11 Giugno 2024 Luciano Ferraro
Cosa resta dell’ultimo Vinitaly? La riflessione di Luciano Ferraro
© robertindiana - shutterstock

L’appuntamento veronese è stata l’occasione per accendere i riflettori sul grande tema del rapporto tra vino e salute. Ma anche sui dealcolati, che incuriosiscono e pongono nuove sfide sia ai produttori che al governo

Cosa resta dell’ultimo Vinitaly? L’edizione 2024 va in archivio con buoni numeri per presenze e contratti stipulati agli stand. La vigilia è stata incupita dai venti di guerra, dall’Iran a Israele. L’apertura dei banchetti, l’imponente serie di incontri-convegni-masterclass e la girandola di ministri hanno subito fatto accantonare l’attualità. I 100 mila metri quadrati di Veronafiere diventano nei giorni del Vinitaly un mondo separato, che si autodistanzia dal reale, salvo per quanto riguarda gli ostacoli al traffico commerciale, dovuti spesso alle guerre, talvolta a disastri come il crollo del ponte di Baltimora, che ha limitato l’attività portuale.

L’omaggio a Piero Antinori

Di sicuro resta la serata al teatro Ristori con Piero Antinori sul palco. Pacato, brillante e autoironico, Antinori ha portato in scena se stesso e la sua carriera, parlando di gioventù e famiglia, genesi di grandi vini e vestiti sartoriali ormai stretti, debutti in famiglia (dell’allora diciasettenne Albiera, la figlia maggiore, rimasta sola in Canada ad affrontare il ringhio di disapprovazione nel giorno in cui scoppiò lo scandalo del metanolo), di successione e conquiste americane. In 58 anni (Piero entrò in azienda nel 1966) Marchesi Antinori è stata trasformata in un’azienda agricola con più di 2.500 ettari, un faro per il vino italiano nel mondo. Quel lungo periodo storico che va dal boom economico degli anni Sessanta alla crescita dei consumi negli anni Ottanta e Novanta, sembra irripetibile.

Il rapporto alcol-salute

I due temi (ma forse è un unico grande tema) che più hanno scosso i professionisti del vino sono i dealcolati e il rapporto tra alcol e salute. Il ministro Francesco Lollobrigida ha preso una posizione netta, spiegando che i dealcolati non possono essere chiamati vini, perché non sono integri, eliminando gli effetti del millenario procedimento di fermentazione alcolica.
È stato straniante sentire molte aziende chiedere al governo di fissare le regole per togliere l’alcol al vino. Come partecipare a un convegno di chef e imbattersi in disquisizioni sui benefici del digiuno.
Ma la pressione salutista tra i consumatori avanza e le Cantine vedono questa nicchia di mercato come una fonte di nuovi ricavi, per bilanciare la diminuzione del consumo di vino, soprattutto tra i giovani.

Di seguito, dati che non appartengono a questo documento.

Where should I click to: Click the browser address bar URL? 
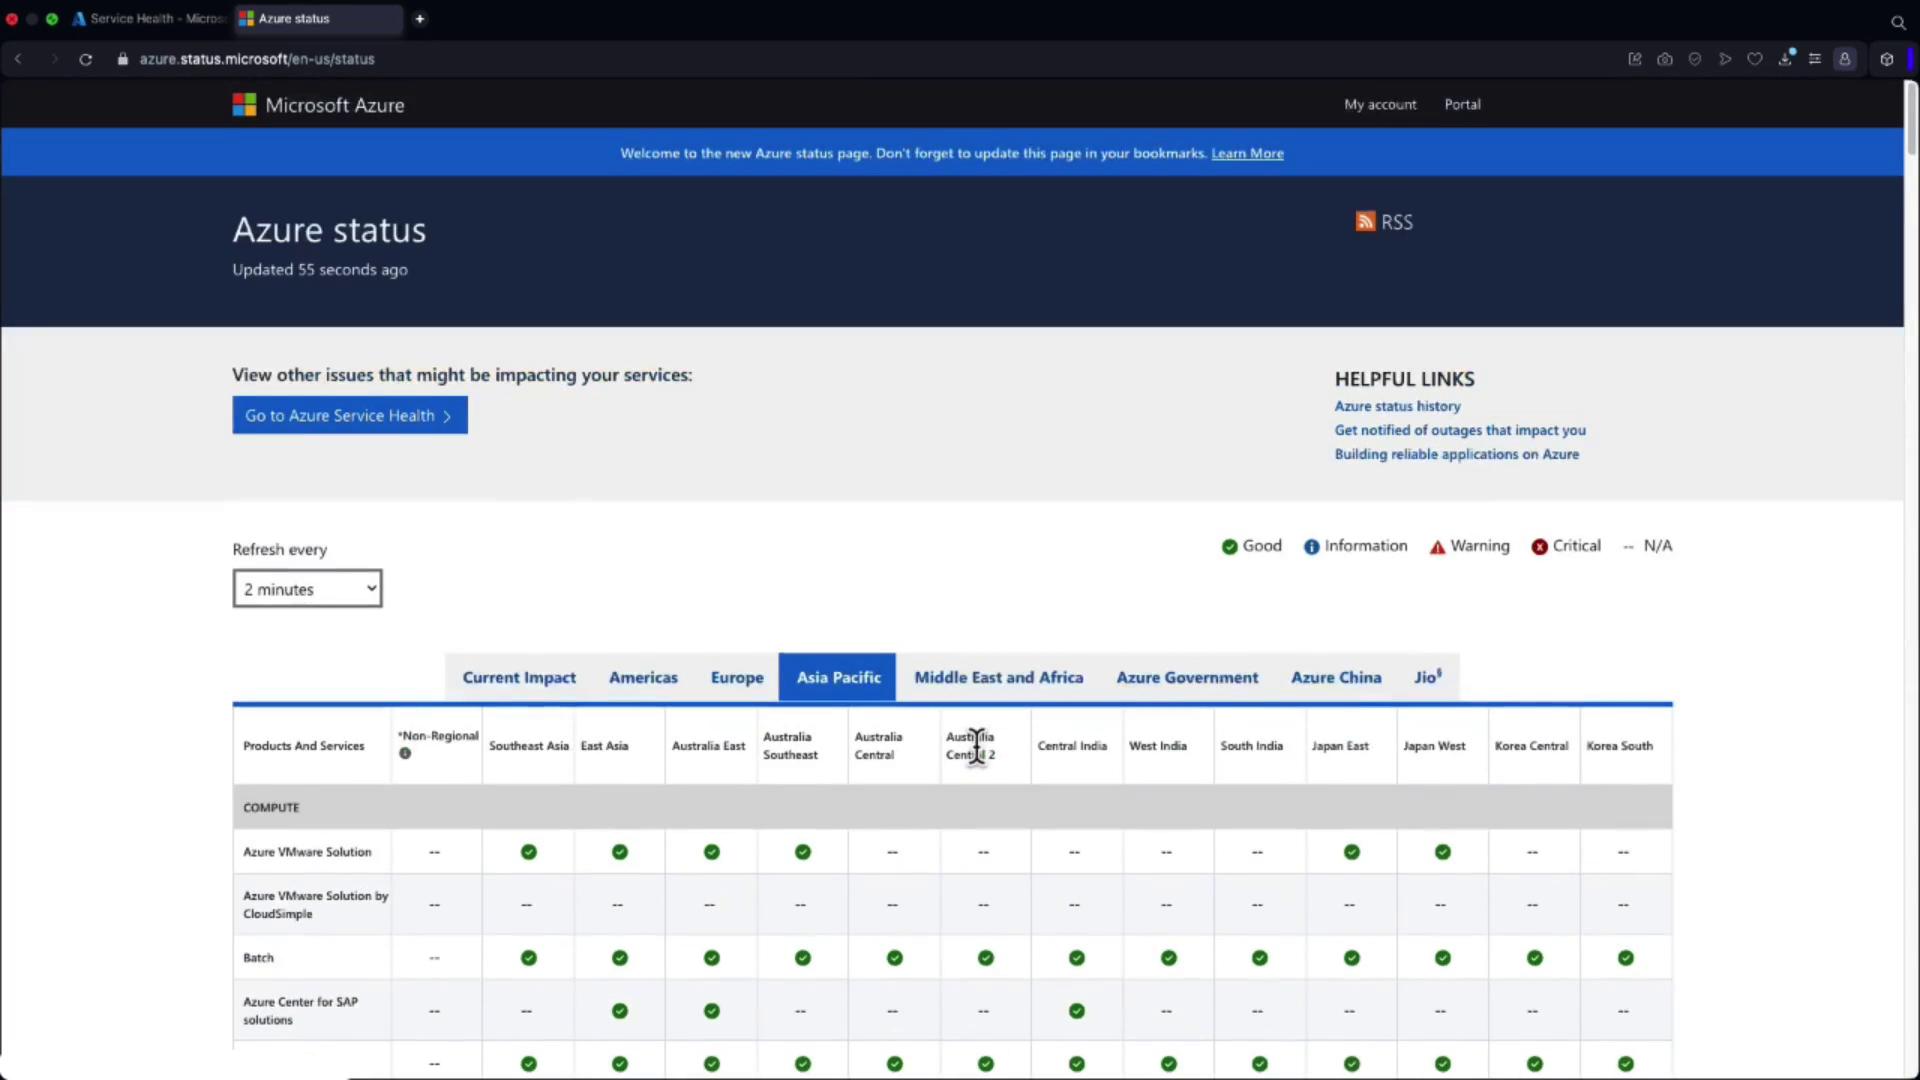257,59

Serve un aggiornamento delle linee guida

Il governo ha innanzitutto il dovere di fare chiarezza sul caso salute. Anche perché la questione delle etichette con gli allarmi sanitari, caldeggiate da più Paesi europei, è tutt’altro che risolta. Negli ultimi mesi, alcuni medici non hanno perso occasione di condannare anche l’uso saltuario di vino (salvo poi farsi ritrarre mentre festeggiano con un brindisi), ottenendo risonanza mediatica. Altri hanno risposto sostenendo tesi opposte. Uscirne non è difficile: il ministero della Sanità indichi quali sono le linee guida aggiornate sul consumo di vino, per uomini e donne. Chiarisca qual è lo stato dell’arte della scienza, come si stanno preparando a fare gli Stati Uniti e il Canada. Sarebbe un modo per evitare che un tema serio come la nocività dell’abuso di alcol diventi materia di chiacchiericcio.

La questione dei vini dealcolati

Perché? Ecco cosa ha scritto sul tema il giornalista Michele Serra, di la Repubblica: “Il salutismo forsennato, che ci illude di diventare quasi immortali, ma chiusi in una gabbia sterile… come ogni forma di proibizionismo, trasforma una buona causa, la salute, in un dovere morale. E tra dovere e piacere, ci sarà pure un dosaggio ‘a misura d’uomo’… Un bicchiere? Due?”.
Presto Lollobrigida dovrà decidere come affrontare il mercato dei dealcolati. Esiste un regolamento europeo che l’Italia non ha recepito. Con il paradosso che le aziende italiane vinificano all’interno dei confini, ma dealcolano all’estero, in Germania e in Spagna, soprattutto. Così devono vendere a prezzi più cari dei concorrenti esteri. Chissà, magari al prossimo Vinitaly ci sarà un padiglione di dealcolati.